I decided to walk back to the attendant who had been helping me, and in the intervening time, I got an email telling me my flight had been cancelled. This was the entirety of the content of the message:

We wanted to let you know that Flight #948 on Jan 7, 2017 at 10:03 PM, departing Las Vegas, NV (LAS) and arriving in New York, NY (JFK) has been cancelled. We apologize for any inconvenience this may cause.

For further assistance, please see a crewmember at the airport or contact us by phone to speak to a representative.

There were no crewmembers apart from those boarding flights, and unsurprisingly, with at least 200 people (and probably many more, as many flights were canceled Jan. 7 due to weather) calling the airline’s customer service line at once, my wait time to speak to someone who could tell me how I was going to be released from the purgatory of an empty desert airport in the middle of the night as all the shops and restaurants were closing was about an hour.

I managed to find (and thoroughly annoy) the attendant I’d spoken to before. After issuing me a refund, she told an assembling crowd that she would not be able to deal with any other passengers, and for them to call the 800 number listed in their emails. She then resumed boarding the other flight we were all delaying by talking to her.

As I stood downstairs waiting for my luggage to be returned to me, I opened my phone, downloaded an app to find the best deals on last-minute hotels, and booked one. Then I opened another airline’s app, booked a flight for the next day, and then called up an Uber.
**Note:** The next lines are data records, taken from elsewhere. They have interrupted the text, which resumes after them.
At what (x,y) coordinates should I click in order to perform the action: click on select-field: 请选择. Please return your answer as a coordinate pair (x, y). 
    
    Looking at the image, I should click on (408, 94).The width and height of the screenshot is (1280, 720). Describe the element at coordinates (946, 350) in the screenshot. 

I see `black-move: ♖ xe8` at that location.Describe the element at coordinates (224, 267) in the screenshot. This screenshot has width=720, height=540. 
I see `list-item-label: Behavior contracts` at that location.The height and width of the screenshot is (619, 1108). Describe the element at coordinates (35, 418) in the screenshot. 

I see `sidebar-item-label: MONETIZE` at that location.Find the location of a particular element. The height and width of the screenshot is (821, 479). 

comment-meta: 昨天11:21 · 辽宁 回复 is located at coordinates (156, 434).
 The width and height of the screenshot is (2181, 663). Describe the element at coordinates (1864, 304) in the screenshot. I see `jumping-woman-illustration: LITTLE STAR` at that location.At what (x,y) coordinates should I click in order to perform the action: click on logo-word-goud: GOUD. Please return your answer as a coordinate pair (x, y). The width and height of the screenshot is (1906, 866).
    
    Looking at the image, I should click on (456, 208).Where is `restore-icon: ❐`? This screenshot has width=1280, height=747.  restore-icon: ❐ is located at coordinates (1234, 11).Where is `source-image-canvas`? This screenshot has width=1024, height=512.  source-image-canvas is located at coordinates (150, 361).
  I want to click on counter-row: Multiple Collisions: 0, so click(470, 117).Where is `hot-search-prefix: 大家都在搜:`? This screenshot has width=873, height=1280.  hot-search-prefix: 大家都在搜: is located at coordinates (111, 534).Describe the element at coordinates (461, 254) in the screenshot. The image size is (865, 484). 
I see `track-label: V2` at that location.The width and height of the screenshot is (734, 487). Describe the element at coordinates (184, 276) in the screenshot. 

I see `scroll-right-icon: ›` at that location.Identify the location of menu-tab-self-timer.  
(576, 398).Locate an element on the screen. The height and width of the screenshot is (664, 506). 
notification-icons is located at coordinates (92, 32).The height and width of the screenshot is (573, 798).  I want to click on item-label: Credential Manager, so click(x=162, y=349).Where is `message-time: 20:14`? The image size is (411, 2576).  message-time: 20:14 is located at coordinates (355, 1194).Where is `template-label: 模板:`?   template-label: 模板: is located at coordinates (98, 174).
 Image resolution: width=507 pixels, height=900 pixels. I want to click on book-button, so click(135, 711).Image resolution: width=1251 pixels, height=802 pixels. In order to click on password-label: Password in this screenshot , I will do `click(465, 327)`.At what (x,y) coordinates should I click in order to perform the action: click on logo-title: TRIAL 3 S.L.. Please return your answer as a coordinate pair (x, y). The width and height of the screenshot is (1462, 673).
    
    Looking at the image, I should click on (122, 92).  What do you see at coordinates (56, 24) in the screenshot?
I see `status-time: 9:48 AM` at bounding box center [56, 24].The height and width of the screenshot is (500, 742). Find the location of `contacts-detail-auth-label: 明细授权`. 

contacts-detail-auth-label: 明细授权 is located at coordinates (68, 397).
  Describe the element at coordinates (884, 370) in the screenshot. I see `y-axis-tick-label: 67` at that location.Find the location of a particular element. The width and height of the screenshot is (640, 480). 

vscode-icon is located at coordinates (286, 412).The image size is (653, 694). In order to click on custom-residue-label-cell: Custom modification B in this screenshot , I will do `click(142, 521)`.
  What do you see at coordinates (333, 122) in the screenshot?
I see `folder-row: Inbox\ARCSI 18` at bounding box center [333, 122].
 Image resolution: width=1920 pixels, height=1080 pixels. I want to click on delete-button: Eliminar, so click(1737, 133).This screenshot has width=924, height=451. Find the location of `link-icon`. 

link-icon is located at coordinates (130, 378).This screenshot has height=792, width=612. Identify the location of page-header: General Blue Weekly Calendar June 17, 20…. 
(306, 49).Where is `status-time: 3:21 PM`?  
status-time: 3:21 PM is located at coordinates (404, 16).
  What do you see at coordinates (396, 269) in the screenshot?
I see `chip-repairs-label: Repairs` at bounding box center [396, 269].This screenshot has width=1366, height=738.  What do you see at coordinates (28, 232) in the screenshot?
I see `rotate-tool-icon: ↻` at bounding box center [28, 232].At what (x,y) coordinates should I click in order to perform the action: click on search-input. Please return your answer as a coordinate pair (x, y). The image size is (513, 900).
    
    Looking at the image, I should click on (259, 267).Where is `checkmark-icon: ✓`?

In the span of about 20 minutes, I’d witnessed the best and the worst of the automated society we already live in. I’d managed to effectively book an entire vacation within minutes from my phone—all without speaking to a soul—and been left stranded by an airline with no customer support options apart from unanswered emails and tweets, and an impenetrable phone number.

Other passengers started to trickle in, confused of where they were meant to go. Someone asked me if I was waiting my bag, and I explained what I knew, and then others crowded around to hear. No one from the airline, or really anyone else at all, was around to explain anything. We were all relying on my chance encounter with a human; me with the attendant, and they with me.

I had been in Las Vegas for the past week to document the highlights of this year’s Consumer Electronics Show, an annual bacchanal in Sin City where most major electronics manufacturers (and those that knock them off) show off their newest products for the forthcoming year. One of the biggest trends my colleague Dave Gershgorn and I noted at this year’s show was the increase in automated technologies, such as the myriad self-driving car demonstrations, personal robots, and tie-ins for voice assistants like Amazon’s Alexa. All these technologies, breathlessly covered by many of the media outlets in attendance, push us further away from a world where we can (or should) interact with humans in our daily lives. But we’re already experiencing the worst parts of this automated existence, especially when routine procedures break down: endless sinkholes of phone calls, website refreshes, and text message updates.

Businesses seem intent on replacing support staff with screens, chatbots, and 800-numbers run by robots, regardless of how well their software works. McDonald’s, one of the largest employers in the US, is experimenting with replacing attendants with giant touchscreens. Cost-saving exercises like these may seem good to businesses on paper, but they shouldn’t come at the expense of their customers’ satisfaction.

Perhaps the approach companies are taking to automation is similar to the casinos that blight the Las Vegas Strip. The software, with their unending lists of menus to work through just to speak to a human, are rather like casino floors: Flashy, intricately confusing, and designed to make customers resign themselves to never leaving or trying to change things because it’s just so frustrating to do so. In the case of casino layouts, it’s to keep people gambling or spending money, and with the software designed by other service-sector businesses, it often seems to be to frustrate customers into leaving money on the table.

I’ve been on hold with JetBlue, the airline I was originally flying, the entire time I was writing this post. My estimated wait time is still 20 minutes.